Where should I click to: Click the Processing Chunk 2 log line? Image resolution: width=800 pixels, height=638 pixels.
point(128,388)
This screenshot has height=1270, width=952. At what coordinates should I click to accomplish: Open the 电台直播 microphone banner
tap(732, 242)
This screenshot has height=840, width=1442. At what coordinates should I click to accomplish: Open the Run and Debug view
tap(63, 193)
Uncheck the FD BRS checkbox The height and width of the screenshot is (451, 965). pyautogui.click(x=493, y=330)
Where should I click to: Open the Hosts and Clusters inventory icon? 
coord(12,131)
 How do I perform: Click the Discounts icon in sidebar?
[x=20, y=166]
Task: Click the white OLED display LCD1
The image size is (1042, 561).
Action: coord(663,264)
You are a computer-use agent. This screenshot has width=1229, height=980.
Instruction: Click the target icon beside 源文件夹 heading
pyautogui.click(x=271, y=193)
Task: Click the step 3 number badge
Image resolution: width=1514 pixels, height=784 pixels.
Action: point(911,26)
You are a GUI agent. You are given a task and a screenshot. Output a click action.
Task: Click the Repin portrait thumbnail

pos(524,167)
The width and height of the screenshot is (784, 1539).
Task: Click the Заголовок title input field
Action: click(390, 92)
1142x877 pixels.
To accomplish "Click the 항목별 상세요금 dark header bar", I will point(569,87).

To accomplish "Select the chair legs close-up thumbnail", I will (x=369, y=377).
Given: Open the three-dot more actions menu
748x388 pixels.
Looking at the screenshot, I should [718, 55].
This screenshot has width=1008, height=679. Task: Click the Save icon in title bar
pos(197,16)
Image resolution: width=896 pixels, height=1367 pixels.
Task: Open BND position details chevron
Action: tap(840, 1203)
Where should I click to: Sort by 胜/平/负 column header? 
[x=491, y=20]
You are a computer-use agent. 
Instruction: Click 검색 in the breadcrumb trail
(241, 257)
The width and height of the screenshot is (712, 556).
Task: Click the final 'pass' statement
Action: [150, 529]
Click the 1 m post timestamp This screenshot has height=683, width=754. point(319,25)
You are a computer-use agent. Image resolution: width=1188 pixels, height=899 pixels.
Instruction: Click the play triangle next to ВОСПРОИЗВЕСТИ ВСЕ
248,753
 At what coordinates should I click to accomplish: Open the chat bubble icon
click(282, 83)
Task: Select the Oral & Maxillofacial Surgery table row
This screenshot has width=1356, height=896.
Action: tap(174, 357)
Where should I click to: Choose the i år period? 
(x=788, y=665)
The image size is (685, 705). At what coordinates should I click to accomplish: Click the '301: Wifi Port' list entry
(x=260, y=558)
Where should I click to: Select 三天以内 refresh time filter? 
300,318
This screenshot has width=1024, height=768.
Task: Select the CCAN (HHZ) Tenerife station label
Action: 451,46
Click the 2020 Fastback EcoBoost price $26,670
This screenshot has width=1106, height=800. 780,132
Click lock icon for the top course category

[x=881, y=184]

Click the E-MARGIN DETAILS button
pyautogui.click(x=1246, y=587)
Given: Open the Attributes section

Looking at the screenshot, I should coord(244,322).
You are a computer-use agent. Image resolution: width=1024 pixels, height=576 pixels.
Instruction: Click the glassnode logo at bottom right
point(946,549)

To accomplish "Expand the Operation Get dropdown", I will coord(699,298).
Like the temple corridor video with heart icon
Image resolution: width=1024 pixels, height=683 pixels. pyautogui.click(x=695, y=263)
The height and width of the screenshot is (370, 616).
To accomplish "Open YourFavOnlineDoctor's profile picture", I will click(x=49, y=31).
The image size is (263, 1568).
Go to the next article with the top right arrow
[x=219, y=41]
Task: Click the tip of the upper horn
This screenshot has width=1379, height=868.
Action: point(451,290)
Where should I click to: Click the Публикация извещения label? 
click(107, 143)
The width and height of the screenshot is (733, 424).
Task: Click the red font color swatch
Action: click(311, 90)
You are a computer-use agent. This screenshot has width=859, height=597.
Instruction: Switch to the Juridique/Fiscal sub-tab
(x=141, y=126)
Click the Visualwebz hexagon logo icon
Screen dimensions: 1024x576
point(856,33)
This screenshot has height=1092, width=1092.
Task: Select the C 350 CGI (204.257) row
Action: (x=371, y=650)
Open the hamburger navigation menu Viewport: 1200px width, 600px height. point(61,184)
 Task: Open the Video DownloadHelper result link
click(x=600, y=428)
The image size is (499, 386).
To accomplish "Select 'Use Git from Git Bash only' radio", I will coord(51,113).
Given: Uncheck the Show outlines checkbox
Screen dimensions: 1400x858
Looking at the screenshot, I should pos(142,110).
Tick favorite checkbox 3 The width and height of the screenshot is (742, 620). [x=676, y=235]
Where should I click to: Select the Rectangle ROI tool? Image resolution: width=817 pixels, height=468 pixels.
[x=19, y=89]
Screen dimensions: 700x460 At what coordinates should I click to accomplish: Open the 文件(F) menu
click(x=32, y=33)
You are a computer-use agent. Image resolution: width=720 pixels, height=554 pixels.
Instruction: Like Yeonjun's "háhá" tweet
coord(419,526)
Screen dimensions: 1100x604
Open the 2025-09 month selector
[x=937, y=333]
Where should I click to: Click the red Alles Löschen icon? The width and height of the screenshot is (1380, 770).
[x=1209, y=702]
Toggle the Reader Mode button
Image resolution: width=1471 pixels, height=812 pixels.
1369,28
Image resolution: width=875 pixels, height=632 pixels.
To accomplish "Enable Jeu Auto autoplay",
━━━━━━━━━━━━━━━━━━━━━━━━━━━━━━
## TASK INSTRUCTIONS
Please turn the material above, from the line with "Click lock icon for the top course category" to the line with "Looking at the screenshot, I should coord(244,322).", both included, into a numbered list with blank lines dropped.

## RESULT BELOW
1. Click lock icon for the top course category
2. [x=881, y=184]
3. Click the E-MARGIN DETAILS button
4. pyautogui.click(x=1246, y=587)
5. Given: Open the Attributes section
6. Looking at the screenshot, I should coord(244,322).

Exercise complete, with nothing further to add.